## STATED TASK:
Find every line of the records that contains the string "resolution" and copy each such line. Match case exactly.

++++++

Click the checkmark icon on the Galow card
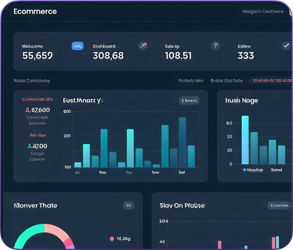tap(287, 46)
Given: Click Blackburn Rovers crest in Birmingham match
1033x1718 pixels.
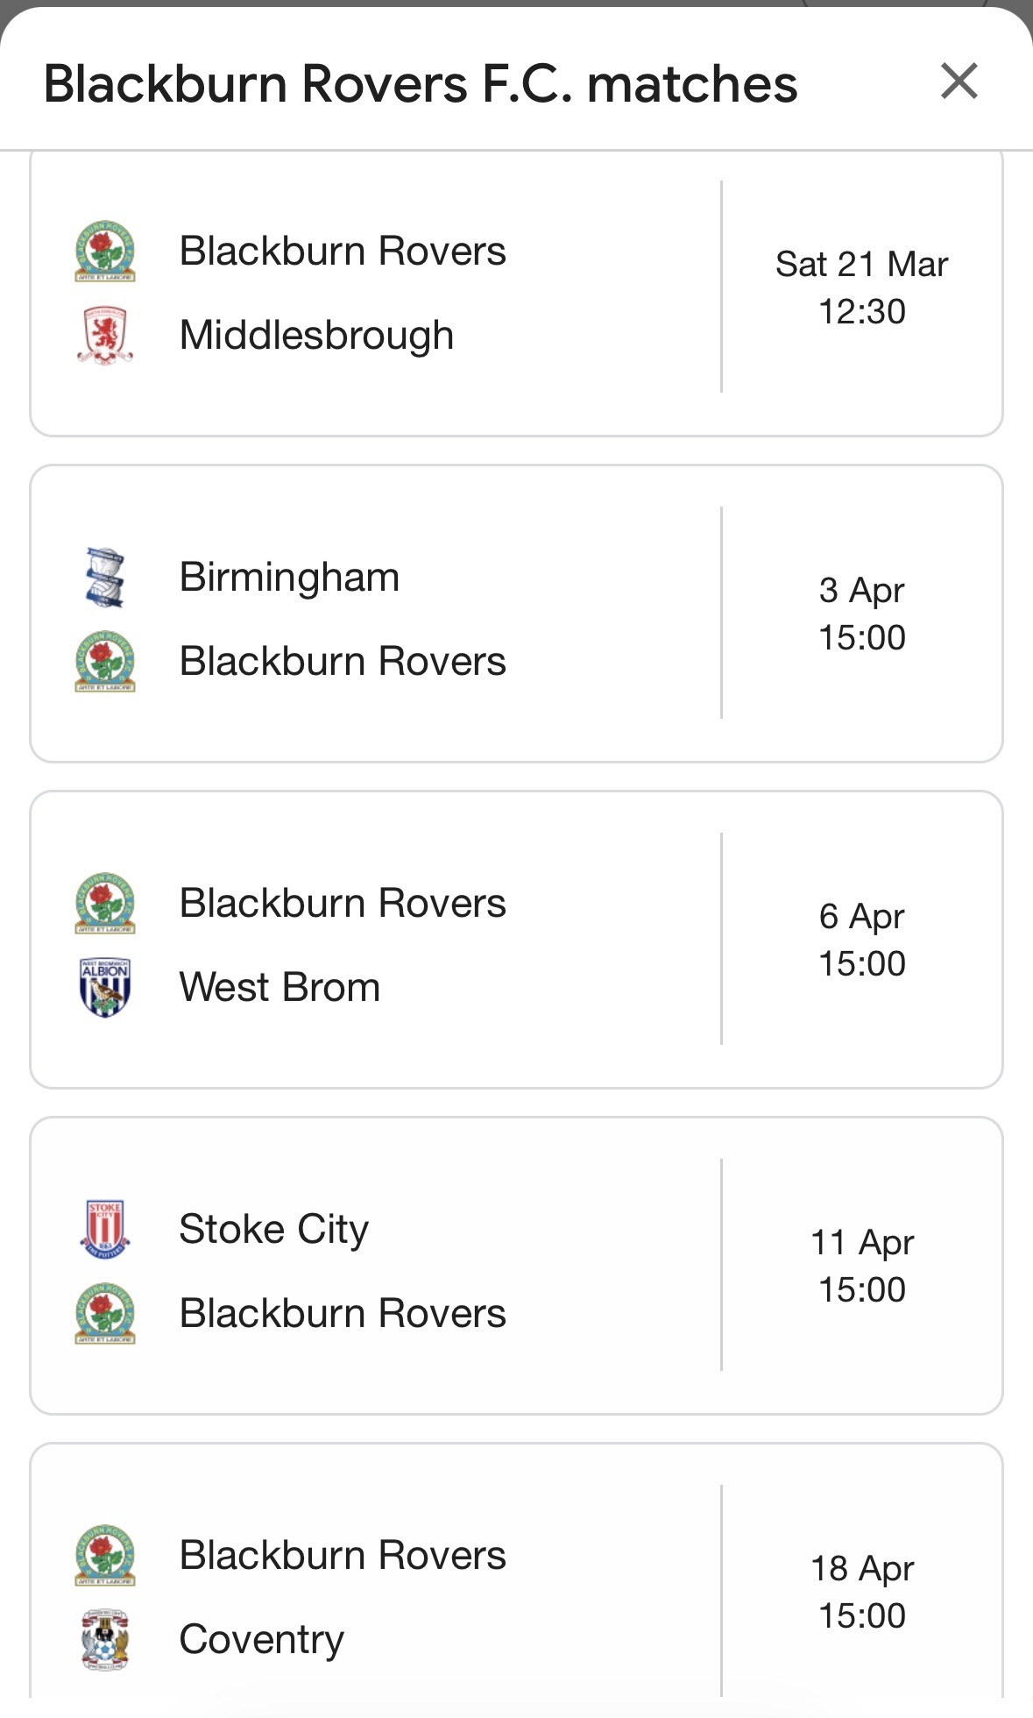Looking at the screenshot, I should [x=105, y=662].
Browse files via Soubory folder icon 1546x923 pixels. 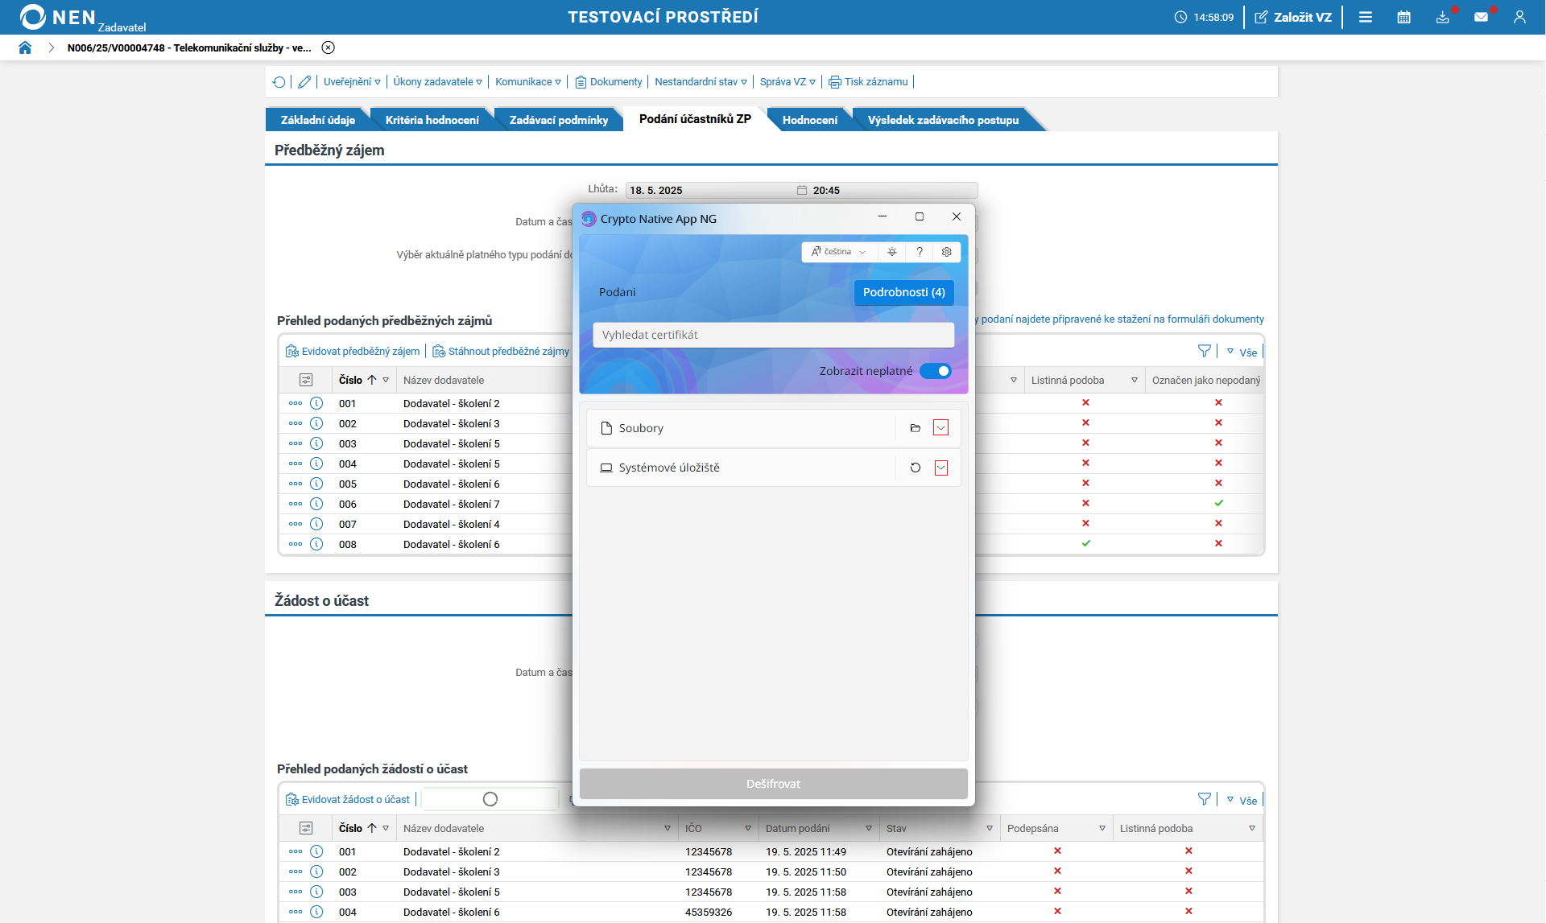tap(915, 428)
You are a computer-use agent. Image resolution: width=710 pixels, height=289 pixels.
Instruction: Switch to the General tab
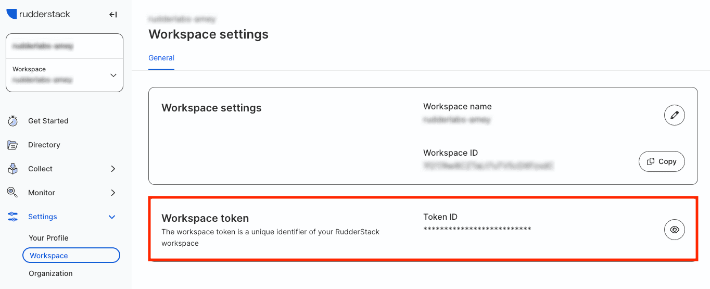[161, 58]
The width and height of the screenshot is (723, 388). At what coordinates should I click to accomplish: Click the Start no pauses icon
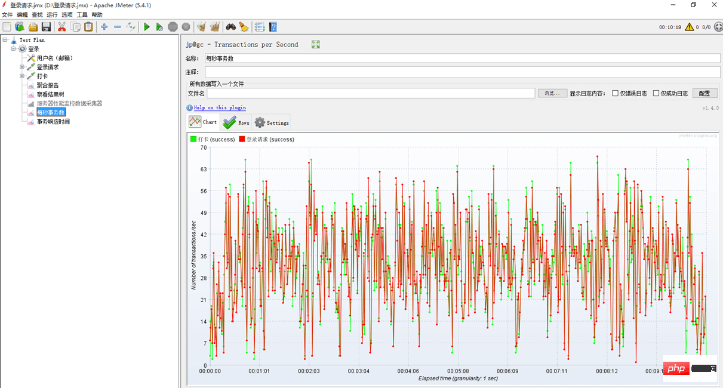pos(159,27)
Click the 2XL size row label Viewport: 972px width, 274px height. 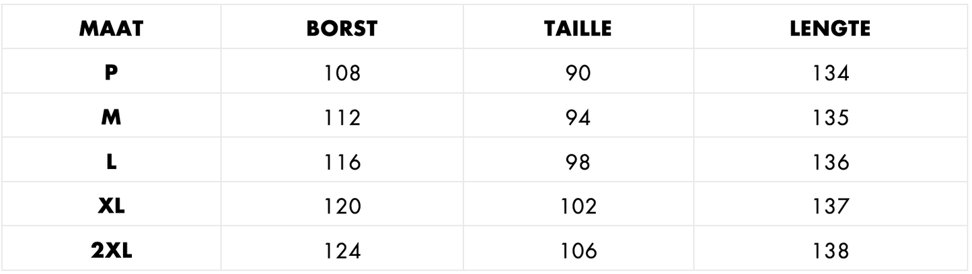pos(112,252)
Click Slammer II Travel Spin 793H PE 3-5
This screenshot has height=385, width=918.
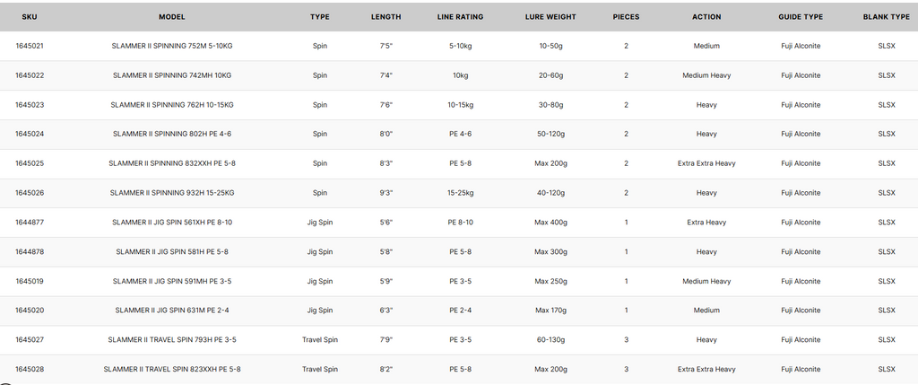(x=171, y=340)
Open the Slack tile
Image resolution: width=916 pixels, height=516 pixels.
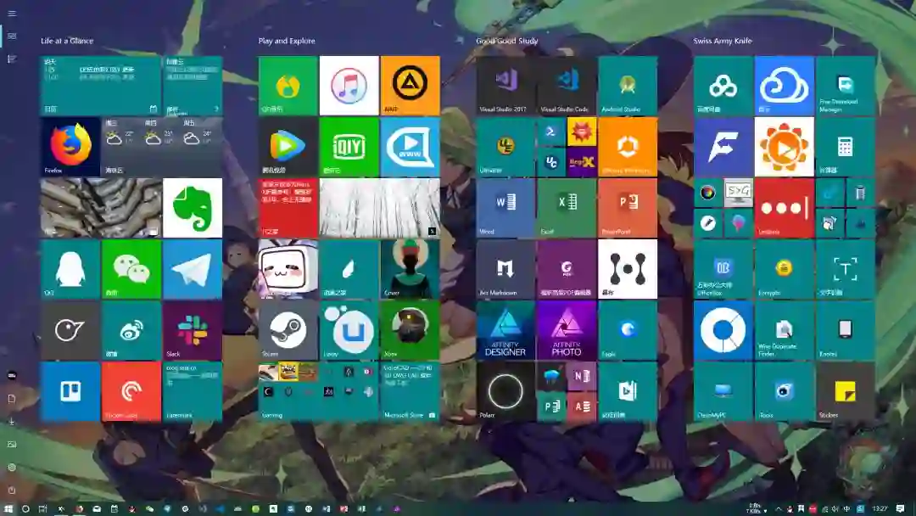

++++++

## REPLY:
You are a computer-use agent. Image resolution: width=710 pixels, height=289 pixels.
Image resolution: width=916 pixels, height=516 pixels.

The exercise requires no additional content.